Stop alle missioni terrestri statunitensi in Yemen: la risposta del governo yemenita (quello ufficiale sostenuto da comunità internazionale e coalizione sunnita a guida saudita) rimbalzava ieri sui quotidiani globali.

Una reazione alla strage di civili compiuta il 29 gennaio dall’esercito Usa nella provincia meridionale di al-Bayda ma anche, spiegavano fonti governative, al Muslim Ban del presidente Trump, che esclude dal territorio statunitense anche i cittadini yemeniti.

Una mezza smentita arriva nel pomeriggio: le operazioni di terra contro al Qaeda nella Penisola Arabica (Aqap) continuano, precisa il governo, ma d’ora in poi dovranno avere l’approvazione yemenita. Perché quella di fine gennaio è stata gestita in modo raffazzonato dalla nuova amministrazione, sulla base di un’intelligence parziale: mentre il Pentagono ammetteva vittime civili (pur insistendo nel definirla un’azione «di successo»), la stampa pubblicava i retroscena della prima operazione autorizzata da Trump in uno degli scenari di guerra che intende intensificare.

Già pianificata dal predecessore Obama ma mai concretizzata per la mancanza di informazioni certe, al raid è stato dato il via libera durante una cena tra Trump e i capi militari. Lontano, dunque, dalla Situation Room.

A terra sono rimasti 14 miliziani qaedisti e 23 civili, tra cui una bimba di 8 anni, figlia del religioso qaedista al-Awlaki e cittadina Usa. Ieri, la reazione: il ministro degli Esteri al-Mekhlafi ha chiesto un «riaggiustamento» dei rapporti Usa-Yemen, ovvero un maggiore coordinamento futuro nel caso di missioni simili.

Via libera ai raid con i droni, dunque, ma per le operazioni terrestri gli Stati uniti dovranno coordinarsi con il presidente Hadi. Una botta al cerchio e una alla botte da parte di un governo invischiato in una guerra civile senza sbocchi, che rappresentativo non è e che si aggrappa con i denti alle alleanze internazionali fondate sulla guerra per procura all’Iran.

Questo è lo Yemen: il palcoscenico dello scontro tra Riyadh e Washington da una parte e Teheran dall’altra. La guerra a distanza con i droni ad Aqap, amplificata sotto Obama, non ha indebolito l’organizzazione jihadista, che avanza (il giorno dopo il raid del 29 gennaio ha occupato tre città nella provincia orientale di Abyad) e gioca sulle contraddizioni interne, sulle strette relazioni intessute con alcune tribù locali nell’amministrazione delle città occupate, le stesse tribù che combattono il movimento Houthi al fianco del governo.

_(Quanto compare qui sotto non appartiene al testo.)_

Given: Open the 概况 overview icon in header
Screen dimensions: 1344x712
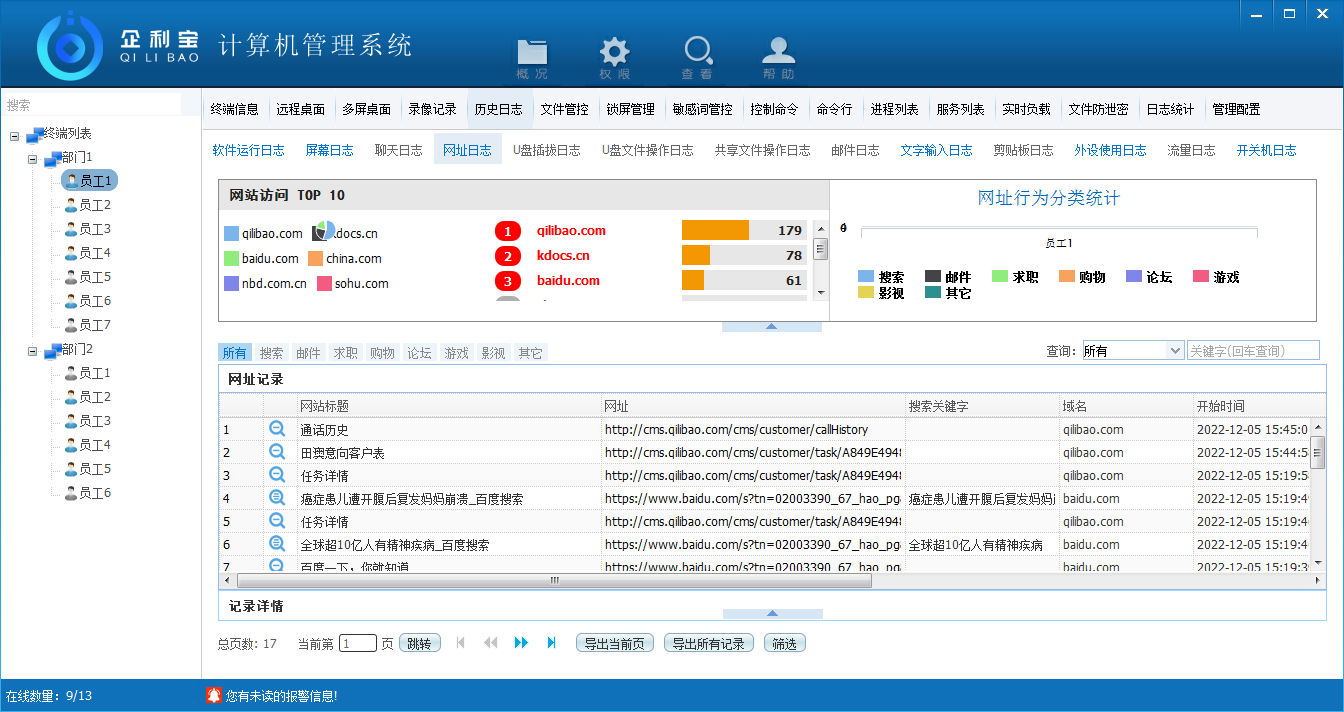Looking at the screenshot, I should point(532,55).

I droni, piuttosto, permettono di tenere la posizione nel Golfo. Se la prospettiva di un nuovo isolamento iraniano dopo l’accordo sul nucleare sembra impraticabile, Trump punta a colpire i ribelli Houthi. Dicendo di combattere ad al Qaeda e mandando un cacciatorpediniere nello stretto di Bab al-Mandab, realizza un blocco navale (in aggiunta a quello aereo imposto dai Saud) e impedisce l’arrivo di armi iraniane.

Blocchi che incidono pesantemente su un paese da cui sono scomparsi cibo, acqua, carburante, medicine. Con l’Onu che da mesi parla di una crisi brutale in cui a uccidere è la fame (3.3 milioni di persone sono gravemente malnutrite, 21 milioni sono a rischio) e lancia una raccolta fondi da 2 miliardi di dollari, Stati uniti e Arabia saudita realizzano una chiusura pressoché totale.

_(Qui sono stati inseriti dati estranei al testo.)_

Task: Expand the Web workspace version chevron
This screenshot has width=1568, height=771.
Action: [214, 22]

Ora nel mirino c’è la città portuale di Hodeidah, sulla costa occidentale. Principale porto yemenita, era il tradizionale punto di arrivo dei beni alimentari (lo Yemen importa il 90% del cibo che consuma). Controllato dagli Houthi, è il nuovo target saudita: ieri forze governative e soldati emiratini hanno ripreso la città di al-Mokha, portandosi sempre più vicini ad Hodeidah.